(YOUR INSTRUCTIONS) Lay out the records from the line with "The height and width of the screenshot is (868, 1381)." through the line with "coordinates (701, 304)." as a two-column CSV with the headers input and output, one row per record. Put each field in quotation marks and replace any line breaks with spaces.

(DATASET RECORDS)

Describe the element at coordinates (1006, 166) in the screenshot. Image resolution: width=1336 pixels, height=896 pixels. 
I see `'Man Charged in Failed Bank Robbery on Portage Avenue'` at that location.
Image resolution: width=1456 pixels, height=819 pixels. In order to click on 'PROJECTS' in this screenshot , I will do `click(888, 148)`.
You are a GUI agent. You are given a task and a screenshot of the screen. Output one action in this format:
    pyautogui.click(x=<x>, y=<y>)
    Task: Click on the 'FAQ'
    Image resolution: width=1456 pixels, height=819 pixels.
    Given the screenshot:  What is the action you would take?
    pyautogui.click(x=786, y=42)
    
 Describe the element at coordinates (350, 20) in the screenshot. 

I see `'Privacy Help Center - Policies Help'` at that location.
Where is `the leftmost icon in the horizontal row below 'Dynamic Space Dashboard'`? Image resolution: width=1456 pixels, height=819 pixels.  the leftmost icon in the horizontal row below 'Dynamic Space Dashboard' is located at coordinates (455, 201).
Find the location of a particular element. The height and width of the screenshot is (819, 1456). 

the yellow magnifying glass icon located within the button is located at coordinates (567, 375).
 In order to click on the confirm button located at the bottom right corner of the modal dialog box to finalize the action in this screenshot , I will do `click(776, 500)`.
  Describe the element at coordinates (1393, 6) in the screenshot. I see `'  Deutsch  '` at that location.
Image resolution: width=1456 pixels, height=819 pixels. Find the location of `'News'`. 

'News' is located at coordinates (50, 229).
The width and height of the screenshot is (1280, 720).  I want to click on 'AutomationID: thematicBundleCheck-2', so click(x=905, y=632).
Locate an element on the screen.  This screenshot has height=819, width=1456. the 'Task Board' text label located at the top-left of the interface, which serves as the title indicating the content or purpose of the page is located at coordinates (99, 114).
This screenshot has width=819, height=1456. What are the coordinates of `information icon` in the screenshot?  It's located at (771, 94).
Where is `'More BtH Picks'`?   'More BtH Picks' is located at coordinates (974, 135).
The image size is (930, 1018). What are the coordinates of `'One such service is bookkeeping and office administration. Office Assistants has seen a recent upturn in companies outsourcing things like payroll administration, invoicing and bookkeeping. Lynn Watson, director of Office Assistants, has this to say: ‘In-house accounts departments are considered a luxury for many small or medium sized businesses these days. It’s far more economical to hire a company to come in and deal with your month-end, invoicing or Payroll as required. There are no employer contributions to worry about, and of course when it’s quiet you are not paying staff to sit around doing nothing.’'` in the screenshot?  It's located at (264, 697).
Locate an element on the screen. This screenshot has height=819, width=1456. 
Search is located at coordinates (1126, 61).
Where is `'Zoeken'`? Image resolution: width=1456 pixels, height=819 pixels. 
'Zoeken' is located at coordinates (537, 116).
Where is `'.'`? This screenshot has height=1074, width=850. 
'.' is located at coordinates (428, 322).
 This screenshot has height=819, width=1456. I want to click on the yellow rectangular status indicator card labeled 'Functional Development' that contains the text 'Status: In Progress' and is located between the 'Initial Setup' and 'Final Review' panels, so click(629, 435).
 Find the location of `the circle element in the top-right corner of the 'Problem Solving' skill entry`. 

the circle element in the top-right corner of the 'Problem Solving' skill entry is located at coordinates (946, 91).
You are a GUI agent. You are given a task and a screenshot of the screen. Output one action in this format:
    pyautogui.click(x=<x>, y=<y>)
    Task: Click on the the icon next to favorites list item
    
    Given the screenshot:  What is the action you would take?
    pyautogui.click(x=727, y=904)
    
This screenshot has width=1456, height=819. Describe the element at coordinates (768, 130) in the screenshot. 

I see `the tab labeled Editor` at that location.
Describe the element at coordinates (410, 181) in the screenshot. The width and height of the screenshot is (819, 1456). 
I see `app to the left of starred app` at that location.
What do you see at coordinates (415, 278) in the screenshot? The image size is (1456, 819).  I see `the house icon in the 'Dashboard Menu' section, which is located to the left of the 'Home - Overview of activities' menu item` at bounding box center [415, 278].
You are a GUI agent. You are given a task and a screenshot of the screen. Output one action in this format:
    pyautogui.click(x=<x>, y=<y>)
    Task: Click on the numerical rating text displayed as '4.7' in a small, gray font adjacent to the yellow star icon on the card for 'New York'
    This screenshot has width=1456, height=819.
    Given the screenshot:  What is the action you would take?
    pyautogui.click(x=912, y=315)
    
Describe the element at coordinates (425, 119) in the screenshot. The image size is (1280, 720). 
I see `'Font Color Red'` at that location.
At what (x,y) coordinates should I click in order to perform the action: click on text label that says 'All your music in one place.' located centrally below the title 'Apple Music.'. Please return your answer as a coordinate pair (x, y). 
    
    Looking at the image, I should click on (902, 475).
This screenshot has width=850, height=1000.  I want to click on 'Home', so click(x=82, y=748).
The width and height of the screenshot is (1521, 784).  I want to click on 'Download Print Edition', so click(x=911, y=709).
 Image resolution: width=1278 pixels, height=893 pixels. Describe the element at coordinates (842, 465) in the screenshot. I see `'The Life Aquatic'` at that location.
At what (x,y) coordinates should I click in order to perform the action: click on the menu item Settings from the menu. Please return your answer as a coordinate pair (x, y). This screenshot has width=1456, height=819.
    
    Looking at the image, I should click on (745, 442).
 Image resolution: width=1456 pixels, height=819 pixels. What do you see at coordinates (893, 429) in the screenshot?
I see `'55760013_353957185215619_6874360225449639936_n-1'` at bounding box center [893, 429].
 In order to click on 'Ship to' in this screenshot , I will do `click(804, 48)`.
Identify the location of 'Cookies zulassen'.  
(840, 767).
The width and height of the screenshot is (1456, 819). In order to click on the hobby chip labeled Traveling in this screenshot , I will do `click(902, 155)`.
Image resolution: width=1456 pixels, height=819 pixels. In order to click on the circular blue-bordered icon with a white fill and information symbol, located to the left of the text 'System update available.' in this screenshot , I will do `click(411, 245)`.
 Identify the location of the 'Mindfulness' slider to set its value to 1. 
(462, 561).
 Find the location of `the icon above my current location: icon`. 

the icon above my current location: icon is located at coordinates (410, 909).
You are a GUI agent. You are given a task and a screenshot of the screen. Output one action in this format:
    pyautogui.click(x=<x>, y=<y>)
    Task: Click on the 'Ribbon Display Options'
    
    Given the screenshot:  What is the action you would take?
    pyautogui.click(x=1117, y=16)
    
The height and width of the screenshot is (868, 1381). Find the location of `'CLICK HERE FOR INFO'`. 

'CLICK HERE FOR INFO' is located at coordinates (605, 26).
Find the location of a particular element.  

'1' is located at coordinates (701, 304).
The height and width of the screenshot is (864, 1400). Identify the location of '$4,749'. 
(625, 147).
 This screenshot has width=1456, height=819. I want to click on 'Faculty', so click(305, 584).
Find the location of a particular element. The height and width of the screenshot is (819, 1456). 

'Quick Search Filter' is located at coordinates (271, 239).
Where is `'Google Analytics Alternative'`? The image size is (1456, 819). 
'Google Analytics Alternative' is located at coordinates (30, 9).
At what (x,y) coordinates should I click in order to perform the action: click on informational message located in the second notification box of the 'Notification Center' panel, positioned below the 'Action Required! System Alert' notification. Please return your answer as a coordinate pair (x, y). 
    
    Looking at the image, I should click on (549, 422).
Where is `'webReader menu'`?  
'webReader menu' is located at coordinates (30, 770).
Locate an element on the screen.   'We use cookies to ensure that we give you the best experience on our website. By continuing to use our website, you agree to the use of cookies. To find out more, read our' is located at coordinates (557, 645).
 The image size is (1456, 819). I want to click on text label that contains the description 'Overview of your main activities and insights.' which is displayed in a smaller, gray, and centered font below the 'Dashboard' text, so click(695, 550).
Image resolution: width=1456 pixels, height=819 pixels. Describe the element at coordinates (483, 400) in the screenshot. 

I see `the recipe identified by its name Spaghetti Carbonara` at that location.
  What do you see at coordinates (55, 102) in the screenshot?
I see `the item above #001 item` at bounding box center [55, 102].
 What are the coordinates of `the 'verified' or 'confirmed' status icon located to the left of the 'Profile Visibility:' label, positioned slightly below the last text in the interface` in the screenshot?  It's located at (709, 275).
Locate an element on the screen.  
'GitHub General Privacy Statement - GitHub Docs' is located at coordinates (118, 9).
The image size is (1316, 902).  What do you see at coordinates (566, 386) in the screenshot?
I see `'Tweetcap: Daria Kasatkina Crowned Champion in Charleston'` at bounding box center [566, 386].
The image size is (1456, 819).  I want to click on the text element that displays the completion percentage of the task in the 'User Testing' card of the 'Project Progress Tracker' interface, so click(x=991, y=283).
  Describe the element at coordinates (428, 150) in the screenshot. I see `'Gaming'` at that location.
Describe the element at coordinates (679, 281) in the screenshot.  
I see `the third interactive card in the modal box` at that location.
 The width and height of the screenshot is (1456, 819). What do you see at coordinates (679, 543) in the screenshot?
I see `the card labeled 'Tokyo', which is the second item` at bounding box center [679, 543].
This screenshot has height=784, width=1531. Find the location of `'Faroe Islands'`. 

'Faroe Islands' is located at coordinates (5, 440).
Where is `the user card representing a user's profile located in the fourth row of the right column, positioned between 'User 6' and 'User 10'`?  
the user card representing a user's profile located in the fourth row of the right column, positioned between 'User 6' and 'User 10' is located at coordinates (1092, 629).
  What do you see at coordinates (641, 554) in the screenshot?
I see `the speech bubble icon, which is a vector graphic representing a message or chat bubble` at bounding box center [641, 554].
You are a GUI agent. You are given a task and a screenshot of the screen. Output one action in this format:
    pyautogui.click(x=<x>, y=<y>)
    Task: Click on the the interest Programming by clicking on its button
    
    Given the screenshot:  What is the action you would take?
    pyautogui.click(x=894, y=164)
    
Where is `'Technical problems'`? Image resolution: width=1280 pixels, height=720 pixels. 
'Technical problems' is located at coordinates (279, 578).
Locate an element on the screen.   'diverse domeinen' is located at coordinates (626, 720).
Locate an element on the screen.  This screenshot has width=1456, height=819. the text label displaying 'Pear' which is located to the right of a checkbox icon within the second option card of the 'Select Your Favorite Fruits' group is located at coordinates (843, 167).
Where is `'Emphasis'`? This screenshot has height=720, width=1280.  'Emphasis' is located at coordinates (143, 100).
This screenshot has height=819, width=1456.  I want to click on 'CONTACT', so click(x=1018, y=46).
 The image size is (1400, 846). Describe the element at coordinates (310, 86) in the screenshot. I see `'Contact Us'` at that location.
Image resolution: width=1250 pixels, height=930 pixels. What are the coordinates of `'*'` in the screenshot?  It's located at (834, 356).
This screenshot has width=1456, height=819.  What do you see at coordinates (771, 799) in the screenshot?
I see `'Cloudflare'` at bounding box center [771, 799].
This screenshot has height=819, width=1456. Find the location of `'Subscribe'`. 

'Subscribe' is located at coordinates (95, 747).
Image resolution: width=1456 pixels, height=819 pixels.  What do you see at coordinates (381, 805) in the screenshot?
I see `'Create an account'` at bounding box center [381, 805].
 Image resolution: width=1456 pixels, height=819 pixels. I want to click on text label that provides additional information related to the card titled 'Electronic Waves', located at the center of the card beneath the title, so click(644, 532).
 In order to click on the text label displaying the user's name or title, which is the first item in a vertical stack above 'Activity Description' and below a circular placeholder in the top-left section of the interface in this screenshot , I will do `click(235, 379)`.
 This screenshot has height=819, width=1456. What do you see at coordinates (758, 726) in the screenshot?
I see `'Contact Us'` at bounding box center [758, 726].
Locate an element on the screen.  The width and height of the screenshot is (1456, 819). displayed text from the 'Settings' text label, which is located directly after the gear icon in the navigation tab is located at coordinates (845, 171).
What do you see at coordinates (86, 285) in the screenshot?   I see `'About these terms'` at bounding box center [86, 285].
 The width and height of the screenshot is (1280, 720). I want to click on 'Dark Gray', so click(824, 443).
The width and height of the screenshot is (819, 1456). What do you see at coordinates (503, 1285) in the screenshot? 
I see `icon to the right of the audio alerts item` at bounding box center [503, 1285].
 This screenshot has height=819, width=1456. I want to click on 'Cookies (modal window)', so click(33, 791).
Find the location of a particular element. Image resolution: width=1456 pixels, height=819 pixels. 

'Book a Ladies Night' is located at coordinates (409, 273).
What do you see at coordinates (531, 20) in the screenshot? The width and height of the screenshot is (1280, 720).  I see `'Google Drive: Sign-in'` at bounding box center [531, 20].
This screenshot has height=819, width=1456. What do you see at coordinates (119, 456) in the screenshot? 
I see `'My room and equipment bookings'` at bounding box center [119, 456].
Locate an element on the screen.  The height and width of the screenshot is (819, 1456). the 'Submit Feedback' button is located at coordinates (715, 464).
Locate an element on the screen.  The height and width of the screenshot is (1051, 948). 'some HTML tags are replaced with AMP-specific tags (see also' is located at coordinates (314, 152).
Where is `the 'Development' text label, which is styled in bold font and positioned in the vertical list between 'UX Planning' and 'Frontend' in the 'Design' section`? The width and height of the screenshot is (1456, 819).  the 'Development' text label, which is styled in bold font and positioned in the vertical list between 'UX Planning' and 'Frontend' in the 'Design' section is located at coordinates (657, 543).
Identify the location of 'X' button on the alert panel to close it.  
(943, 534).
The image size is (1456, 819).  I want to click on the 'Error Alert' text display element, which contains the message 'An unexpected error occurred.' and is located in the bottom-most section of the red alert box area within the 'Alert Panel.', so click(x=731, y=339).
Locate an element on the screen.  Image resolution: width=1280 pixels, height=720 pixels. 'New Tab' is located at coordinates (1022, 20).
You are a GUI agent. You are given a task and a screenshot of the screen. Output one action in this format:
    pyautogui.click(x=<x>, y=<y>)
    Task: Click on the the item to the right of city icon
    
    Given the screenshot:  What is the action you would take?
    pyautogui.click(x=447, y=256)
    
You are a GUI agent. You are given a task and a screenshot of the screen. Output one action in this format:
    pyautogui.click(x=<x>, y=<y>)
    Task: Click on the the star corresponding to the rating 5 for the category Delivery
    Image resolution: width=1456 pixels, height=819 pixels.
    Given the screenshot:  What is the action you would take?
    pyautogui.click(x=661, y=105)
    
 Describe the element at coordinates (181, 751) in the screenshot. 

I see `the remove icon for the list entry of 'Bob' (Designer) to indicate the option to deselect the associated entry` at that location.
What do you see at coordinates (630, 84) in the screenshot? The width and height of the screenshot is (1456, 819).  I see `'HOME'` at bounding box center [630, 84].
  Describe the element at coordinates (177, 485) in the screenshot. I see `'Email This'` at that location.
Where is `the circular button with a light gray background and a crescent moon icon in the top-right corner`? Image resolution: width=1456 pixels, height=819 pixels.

(ANSWER IN FULL)
input,output
"The height and width of the screenshot is (868, 1381). Find the location of `'CLICK HERE FOR INFO'`.","'CLICK HERE FOR INFO' is located at coordinates (605, 26)."
"Find the location of a particular element.","'1' is located at coordinates (701, 304)."